2. Control of the operating environment of the gas sensor (typically device heating): the working environment of the gas sensor is controlled, so that the response capability of the gas-sensitive material to target gas can be effectively improved, the sensitivity and the response speed can be simultaneously improved, the current effective environmental control means mainly control the working temperature of the device, and the means all need additional facilities or components to realize specific functions, so that the complexity of the system is increased, and the improvement of the reliability of the sensor is not facilitated.
Disclosure of Invention
In order to solve the defects in the related art, the application provides the MEMS gas sensor gas-sensitive unit and the preparation method, the structure of the MEMS gas sensor gas-sensitive unit is improved, the improvement of the performance of the sensor is realized on the premise of not adding extra environmental control means in the current MEMS process frame, and the method is simple and easy to realize and does not bring complexity and power consumption improvement. The specific technical scheme is as follows:
In a first aspect, the present application provides a method for preparing a MEMS gas sensor gas-sensitive unit, the method comprising:
Sequentially preparing a first metal electrode layer and an insulating layer from bottom to top on a substrate;
Preparing a second metal electrode layer with a first hole on the insulating layer, wherein a superposition area exists among the first hole, the insulating layer and the first metal electrode layer in the projection direction;
forming a second hole in the insulating layer in a region of the insulating layer, where the first hole projects on the insulating layer, and exposing the first metal electrode layer through the first hole and the second hole;
Covering a gas-sensitive material on the second metal electrode layer to form a gas-sensitive structure layer, so that the gas-sensitive material is communicated with the first metal electrode layer and the second metal electrode layer at the first hole and the second hole;
And patterning the gas-sensitive structural layer, retaining the gas-sensitive materials retained in the first holes and the second holes, and removing the rest of the gas-sensitive materials of the gas-sensitive structural layer to complete the preparation of the gas-sensitive unit.
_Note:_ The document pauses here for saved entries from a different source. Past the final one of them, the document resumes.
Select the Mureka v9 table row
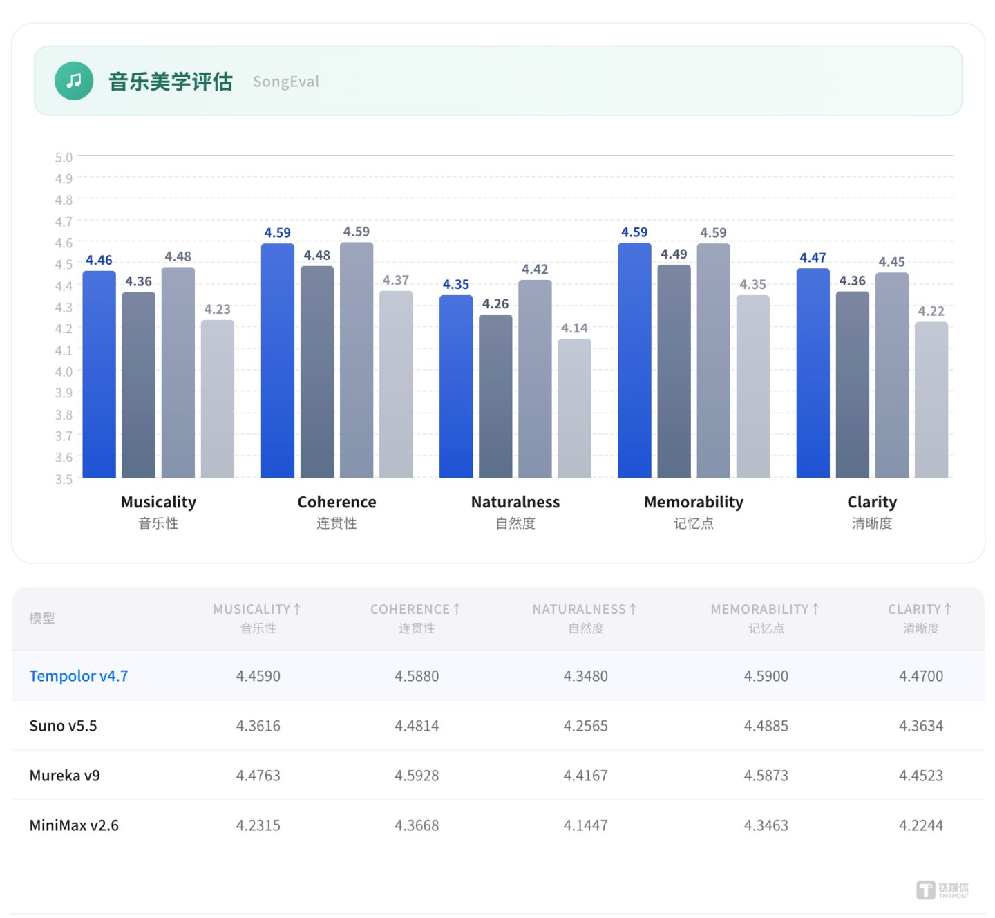This screenshot has width=995, height=918. click(498, 776)
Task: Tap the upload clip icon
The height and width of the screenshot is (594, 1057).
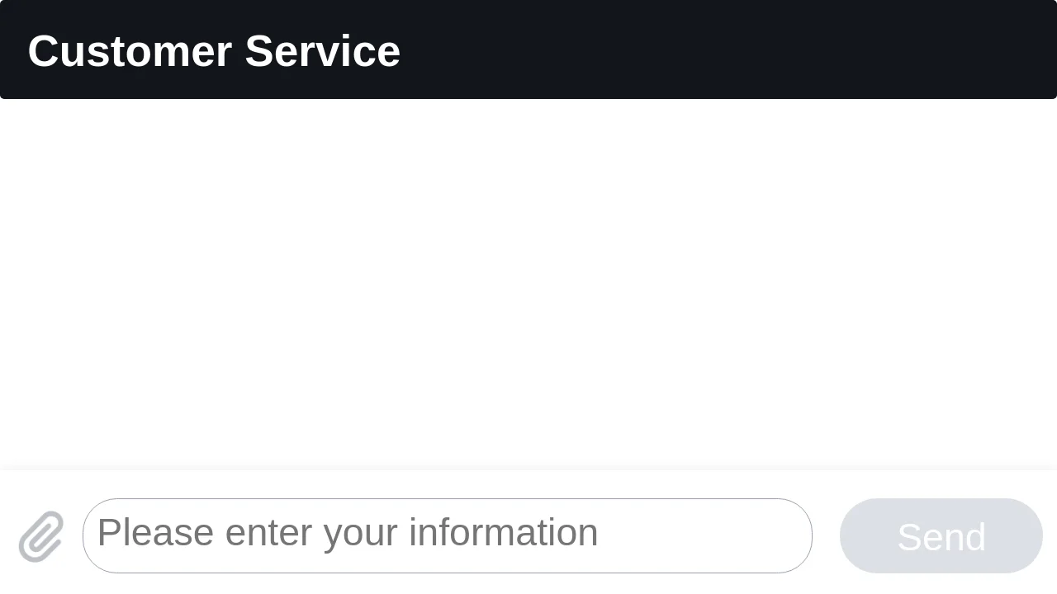Action: point(41,536)
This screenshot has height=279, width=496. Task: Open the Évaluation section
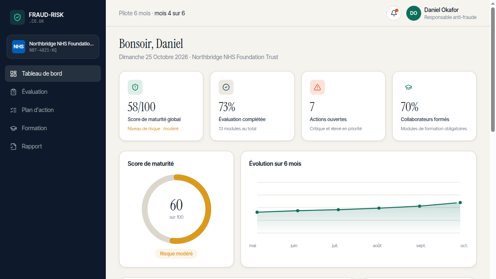(x=53, y=92)
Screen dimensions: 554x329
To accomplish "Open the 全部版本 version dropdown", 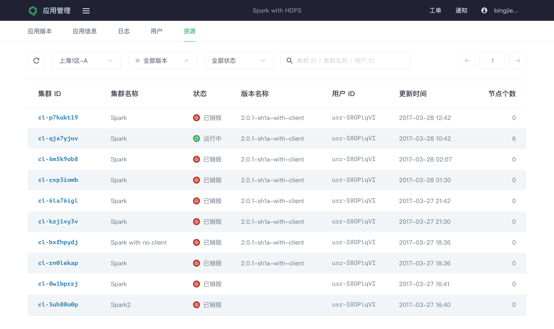I will coord(163,61).

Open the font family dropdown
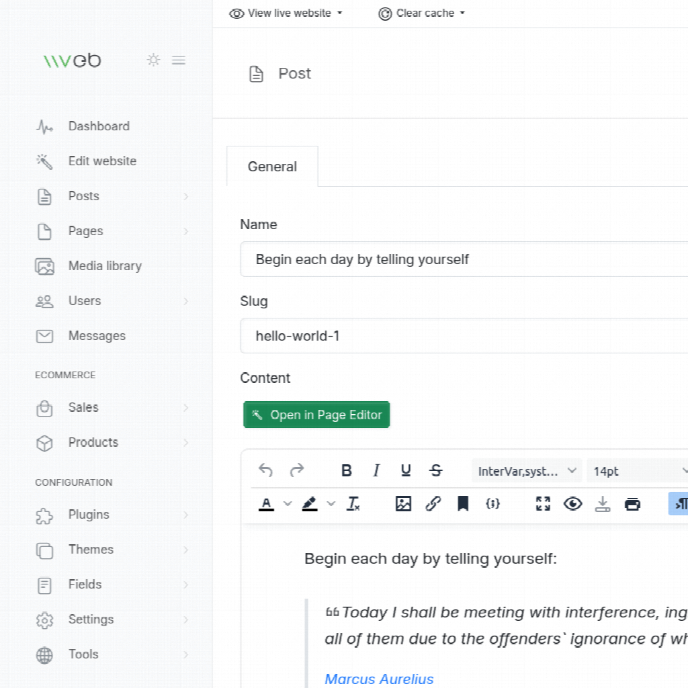click(x=526, y=471)
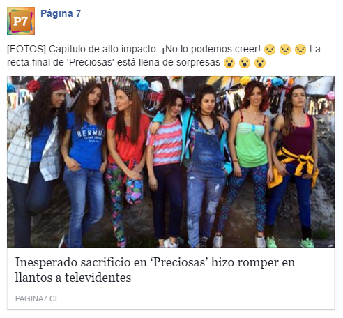
Task: Select the middle surprised face emoji
Action: tap(245, 63)
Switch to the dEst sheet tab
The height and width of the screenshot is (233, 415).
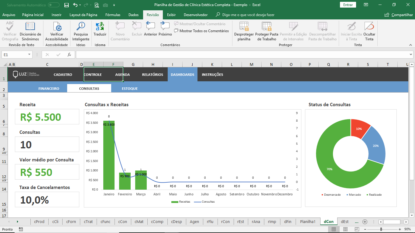(345, 221)
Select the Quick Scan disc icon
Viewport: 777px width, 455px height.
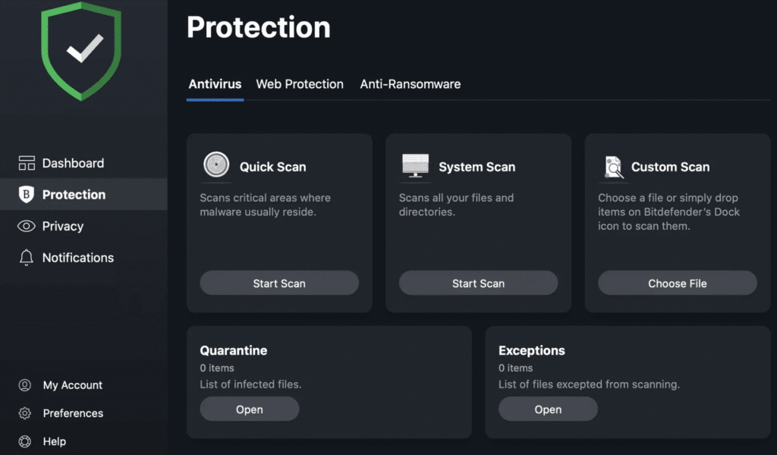tap(215, 163)
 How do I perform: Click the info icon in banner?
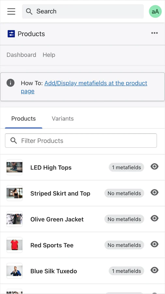click(10, 83)
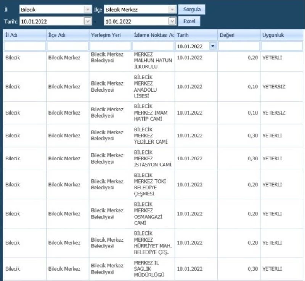The height and width of the screenshot is (281, 305).
Task: Sort by İzleme Noktası column header
Action: pyautogui.click(x=153, y=36)
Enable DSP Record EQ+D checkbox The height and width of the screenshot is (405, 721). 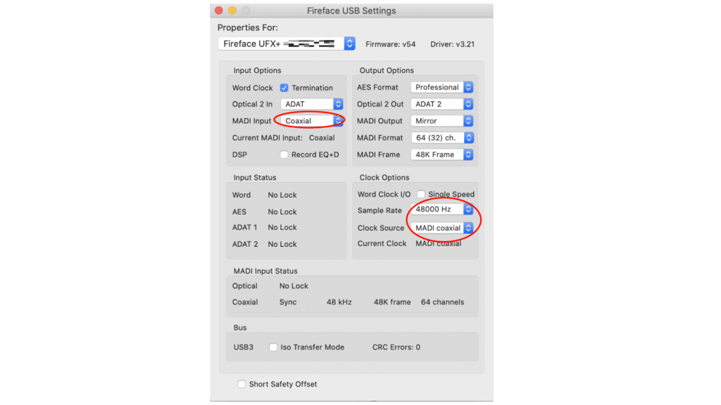coord(284,155)
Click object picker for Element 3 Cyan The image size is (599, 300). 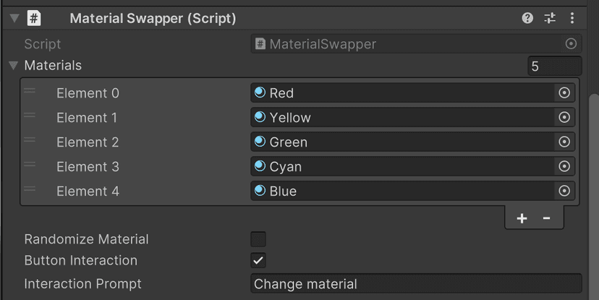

Optionally, the preparing the first metal electrode layer and the insulating layer sequentially from bottom to top on the substrate includes:
Paving a first mask plate on the substrate, and forming a first metal electrode layer on the substrate after a sputtering-patterning-corrosion process;
and forming the insulating layer by film spreading on the first metal electrode layer.
Optionally, the preparing a second metal electrode layer with a first hole on the insulating layer includes:
and paving a second mask plate on the insulating layer, and forming a second metal electrode layer with the first hole on the insulating layer after a sputtering-patterning-corrosion process.
Optionally, the covering the second metal electrode layer with a gas-sensitive material to form a gas-sensitive structure layer includes:
And spin-coating the gas-sensitive material on the second metal electrode layer in a whole piece to form the gas-sensitive structure layer.
Optionally, the retaining the gas-sensitive material retained in the first hole and the second hole includes:
and retaining the gas sensitive material on the inner walls of the first hole and the second hole.
In a second aspect, the present application also provides a MEMS gas sensor gas sensing unit obtained using the method of preparation as provided in the first aspect and the various alternatives of the first aspect.
Optionally, the substrate is a surface oxide layer of a silicon oxide wafer, and the thickness of the substrate is the same as the original thickness of the surface oxide layer of the silicon oxide wafer.
Optionally, the thickness of the first metal electrode layer is 90nm-110nm, and the material of the first metal electrode layer is conductive metal material.
Optionally, the insulating layer is an insulating layer formed by directly forming a film on the first metal electrode layer in a whole piece, and the insulating layer is made of SiO2, si3N4 or Al2O3.
Optionally, the thickness of the second metal electrode layer is 90nm-110nm, and the material of the first metal electrode layer is conductive metal material.
Through the technical scheme, the application at least has the following beneficial effects:
The gas-sensitive unit is provided with a sandwich multilayer structure comprising two metal electrode layers and an intermediate insulating layer in the thickness direction, a second metal electrode layer (upper layer) is provided with holes, the insulating layer covered in the hole area is removed, and a gas-sensitive structure layer is prepared on the second insulating layer, so that the gas-sensitive film is communicated with the first metal electrode layer and the second metal electrode layer at the holes; because the effective part of the gas-sensitive structure layer is only distributed at the edge of the side wall in the depth direction of the opening, the scheme can greatly reduce the total volume of the effective part of the gas-sensitive structure, and meanwhile, the specific surface area of the effective part of the gas-sensitive structure layer which can interact with external gas is increased, so that the sensitivity and the response speed of the sensor can be improved.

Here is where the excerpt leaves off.